# About this task:
Only the lines from the one with "1233x754 pixels." through the final line below belong in the answer, copied exactly and without pictures.

# Screenshot grounding data:
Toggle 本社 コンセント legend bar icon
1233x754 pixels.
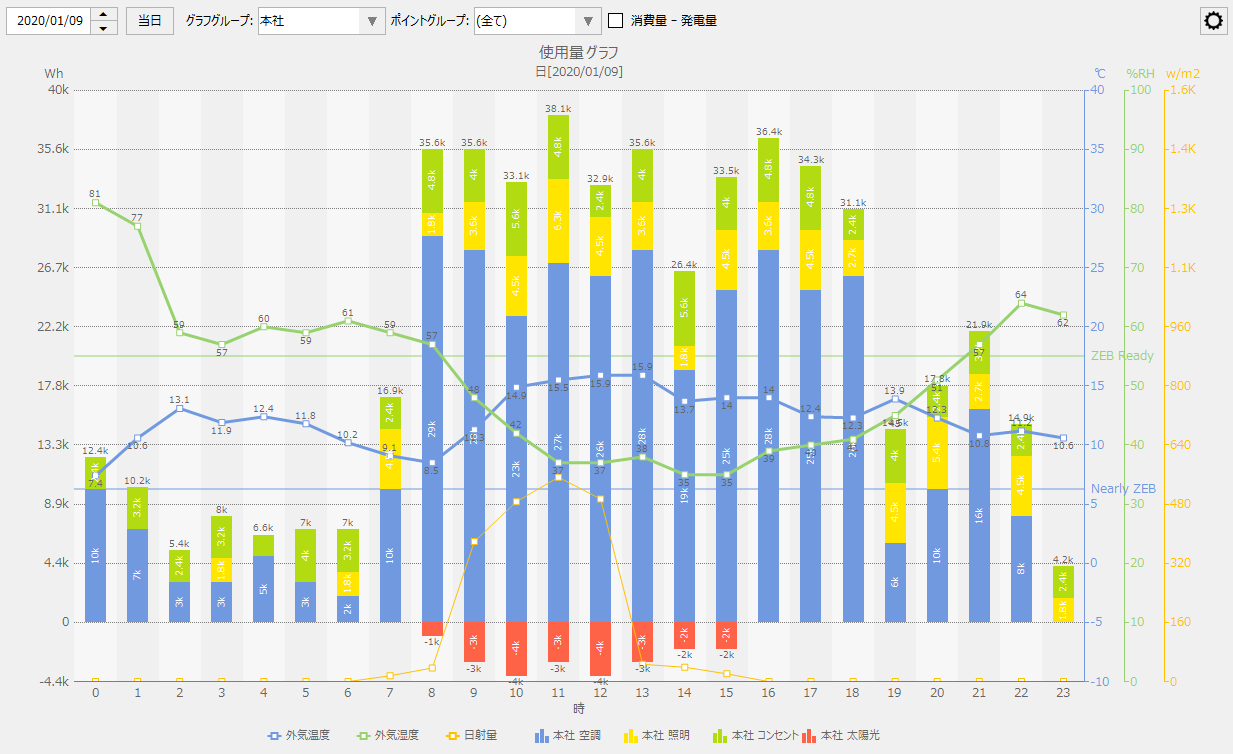pos(719,736)
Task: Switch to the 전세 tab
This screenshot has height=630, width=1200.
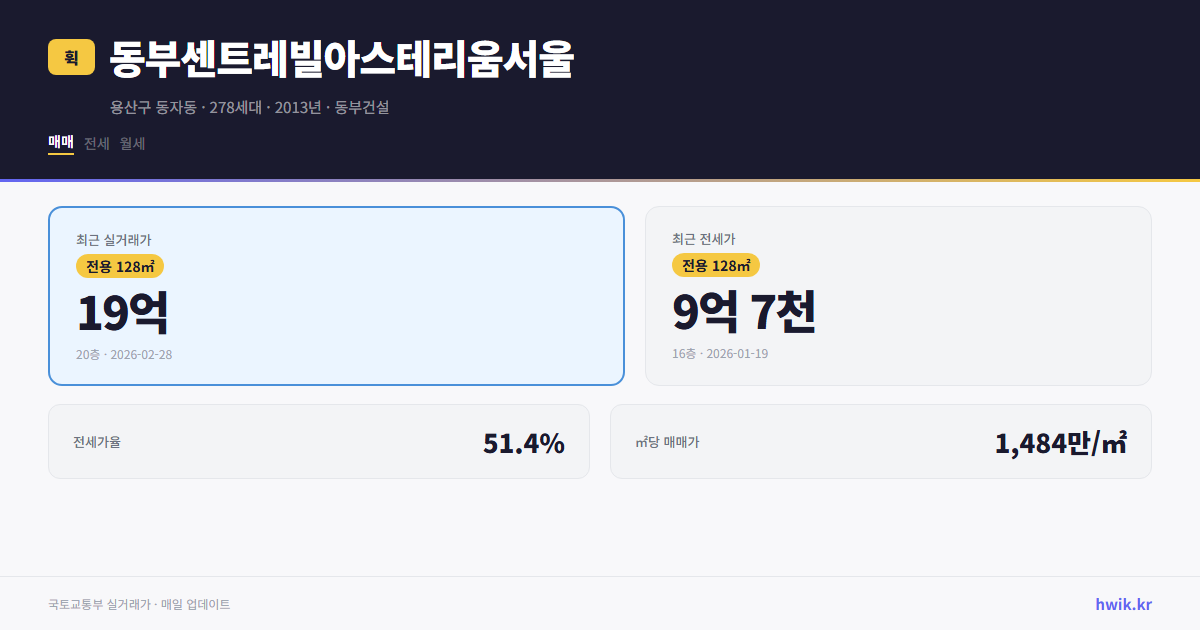Action: pos(96,143)
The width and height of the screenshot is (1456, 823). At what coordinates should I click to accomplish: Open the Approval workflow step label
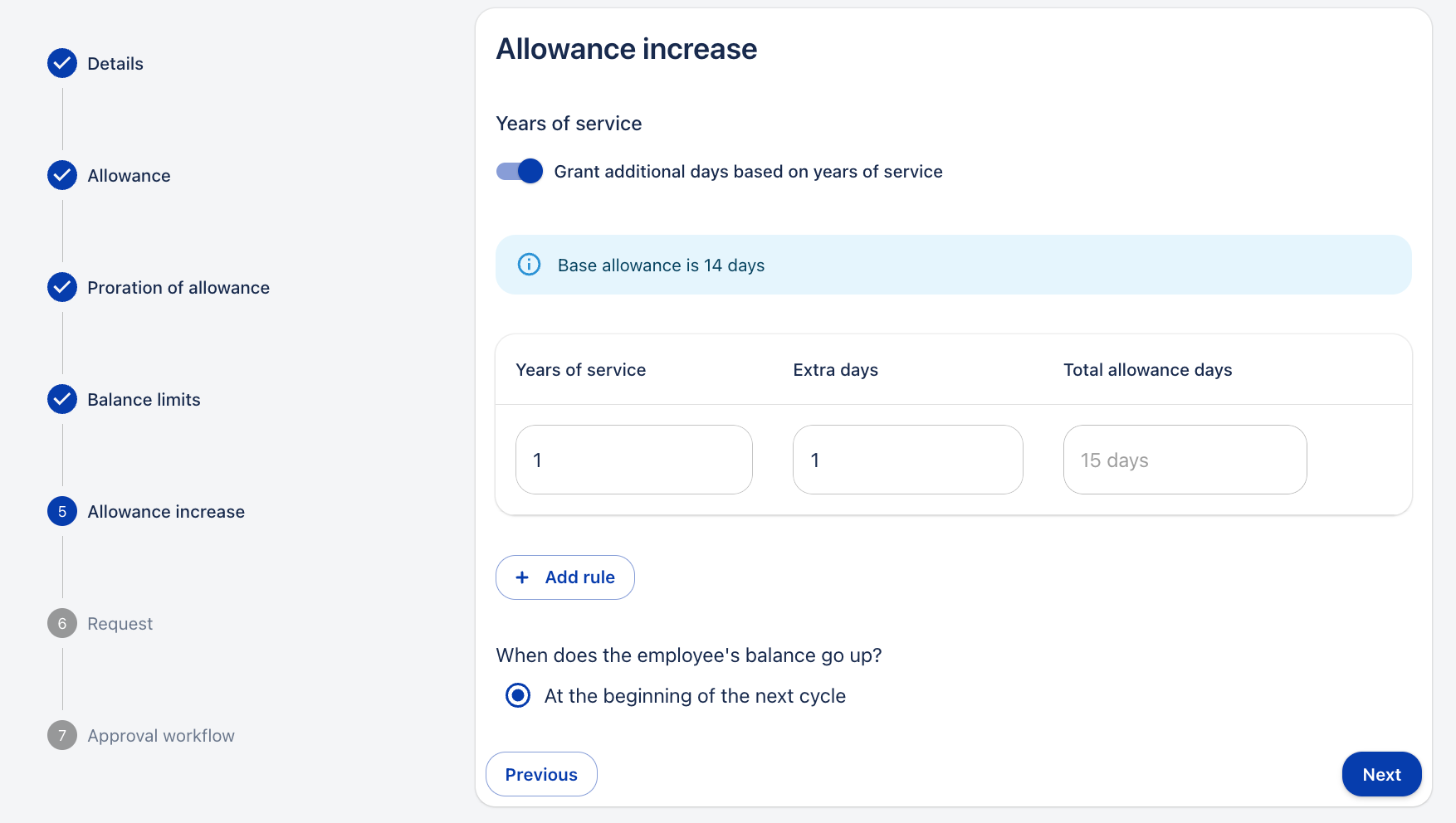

# Solution below:
1233x754 pixels.
pos(719,736)
Task: Switch to the 전세 tab
This screenshot has height=630, width=1200.
Action: pos(96,143)
The width and height of the screenshot is (1456, 823). At what coordinates should I click to accomplish: Open the Approval workflow step label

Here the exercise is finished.